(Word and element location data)
Begin

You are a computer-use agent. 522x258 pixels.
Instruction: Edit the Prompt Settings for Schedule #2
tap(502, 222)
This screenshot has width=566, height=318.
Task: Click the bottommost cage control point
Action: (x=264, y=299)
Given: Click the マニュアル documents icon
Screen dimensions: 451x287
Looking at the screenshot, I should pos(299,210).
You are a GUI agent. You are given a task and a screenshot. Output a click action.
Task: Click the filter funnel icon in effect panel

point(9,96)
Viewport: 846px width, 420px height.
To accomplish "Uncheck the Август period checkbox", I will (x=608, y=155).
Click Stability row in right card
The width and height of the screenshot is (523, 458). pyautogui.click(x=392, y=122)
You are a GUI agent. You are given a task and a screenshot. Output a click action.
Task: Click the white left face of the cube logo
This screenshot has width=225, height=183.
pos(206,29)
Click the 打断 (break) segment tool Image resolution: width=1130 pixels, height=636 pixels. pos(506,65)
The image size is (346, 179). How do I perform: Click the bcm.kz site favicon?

End

## DIRECTIVE
Report how many lines of the listing contain the word "This". Give only the number.

## RESULT OF THE EXERCISE
2